The financial services royal commission is focusing on CBA's relationship with mortgage brokers.

Changes by the Commonwealth Bank may push mortgage brokers into using Australia's biggest bank when it is not the best option for a consumer, a royal commission has heard.

The financial services royal commission is examining CBA's accreditation of, and relationships with, mortgage brokers.

CBA has revoked the accreditation of numerous mortgage brokers previously approved to submit home loan applications to the bank.

The Home Loan Broker director Mark Harris said he was disappointed and "a little bit shocked" when dropped by CBA with 14 days notice in February last year.

He still has accreditation with 23 lenders including Westpac and National Australia Bank.

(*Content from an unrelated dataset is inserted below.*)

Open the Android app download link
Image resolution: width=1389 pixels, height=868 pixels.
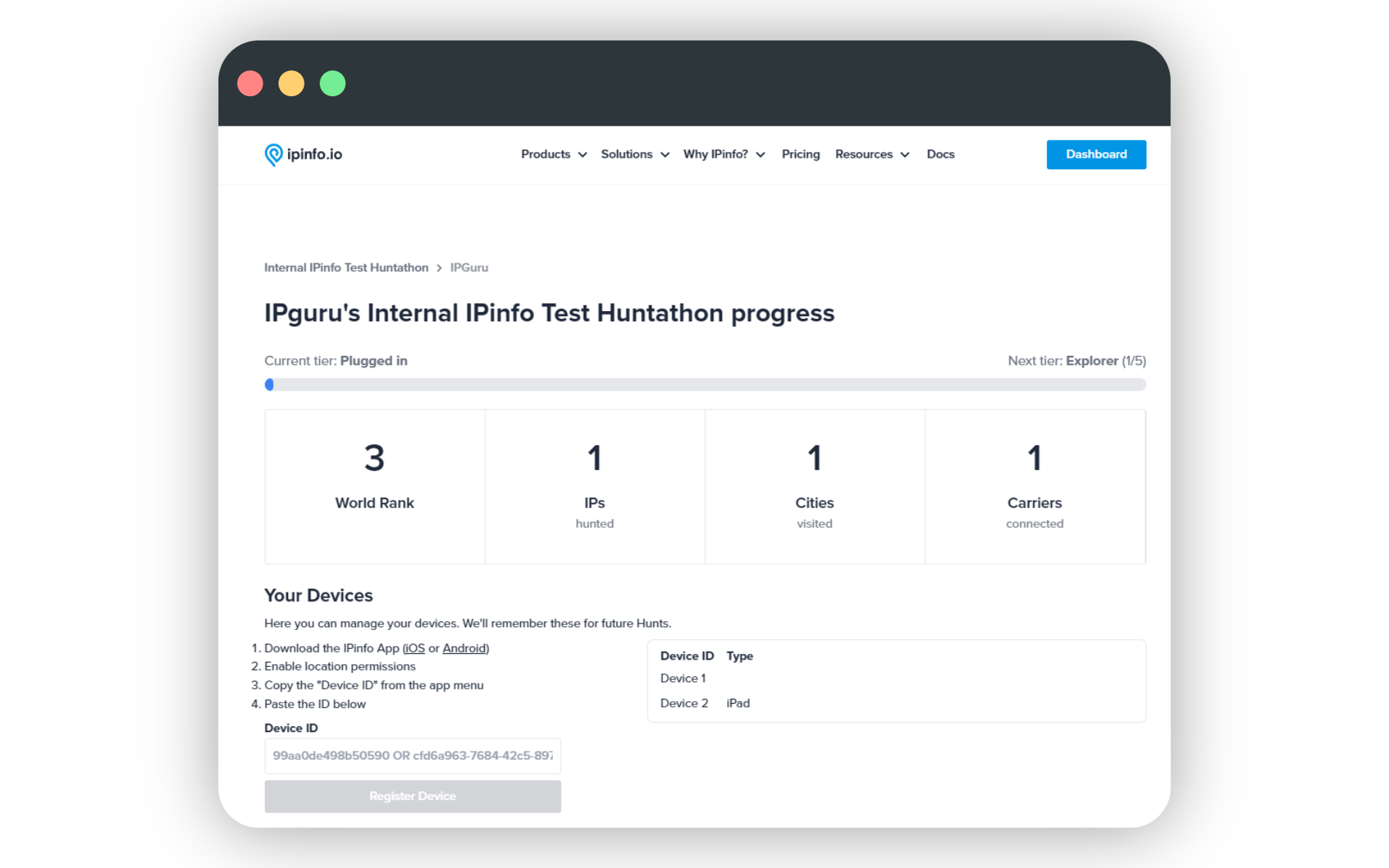[x=464, y=648]
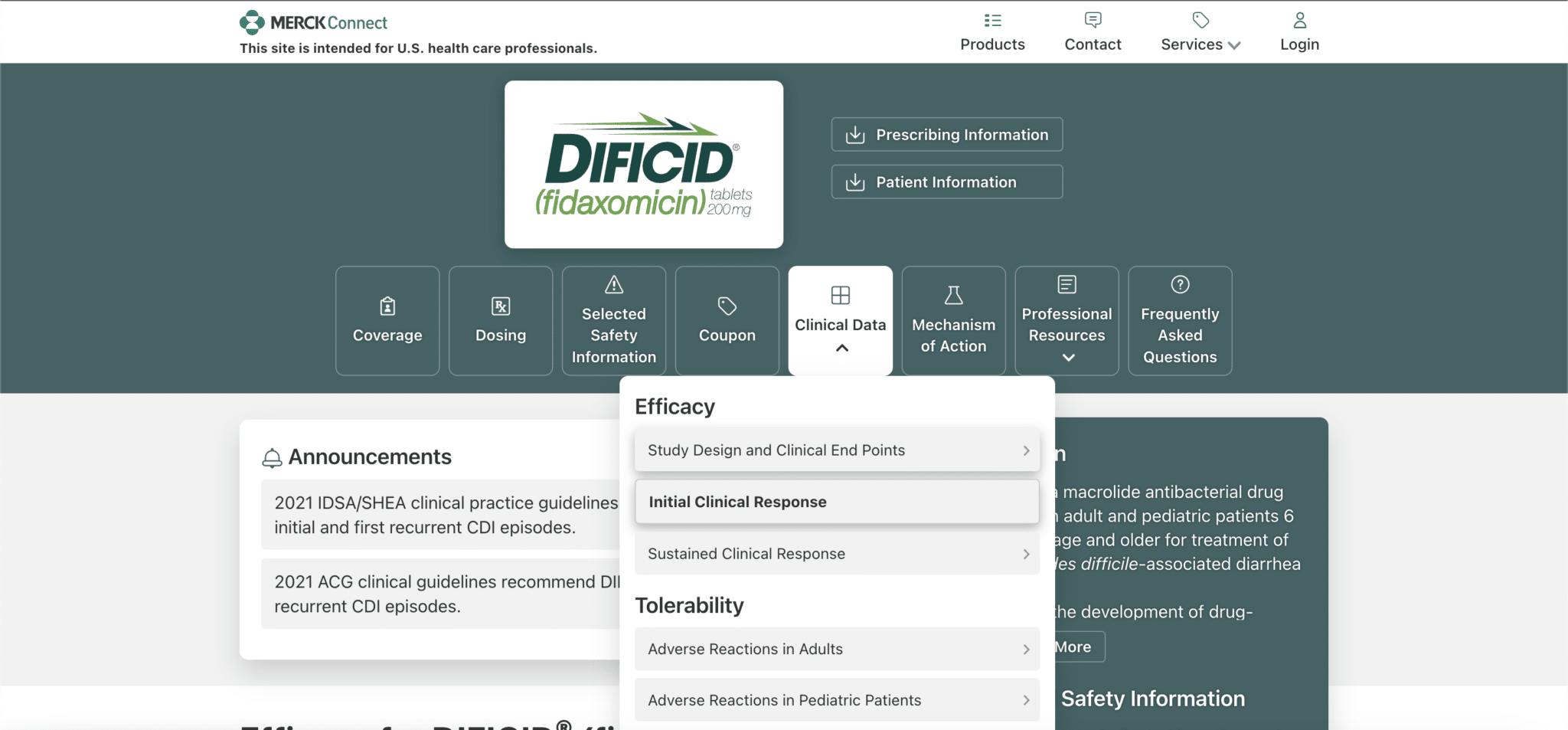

Mr Harris said to cancel accreditation without notice represented poor customer service and could put a broker in a difficult position, in terms of putting a client into the best loan for them.

"If I believe over the last couple of years I haven't had a client that is the best fit for the Commonwealth Bank, well it doesn't really matter to the Commonwealth Bank, they require a minimum performance standard," he told the inquiry.

"The concern is that that will push brokers into using the Commonwealth Bank where they should not have done."

CBA told Mr Harris his accreditation was cancelled because he had not been active with the bank for some time.

Mr Harris only submits half a dozen loans a year to all lenders, but works alongside five other brokers.

He wrote no loans for CBA in 2015 or 2016.

A senior CBA executive will give evidence to the royal commission on Thursday before the inquiry shifts its focus to the bank's wholly-owned subsidiary Aussie Home Loans, after four of its former mortgage brokers engaged in fraud in submitting home loan applications.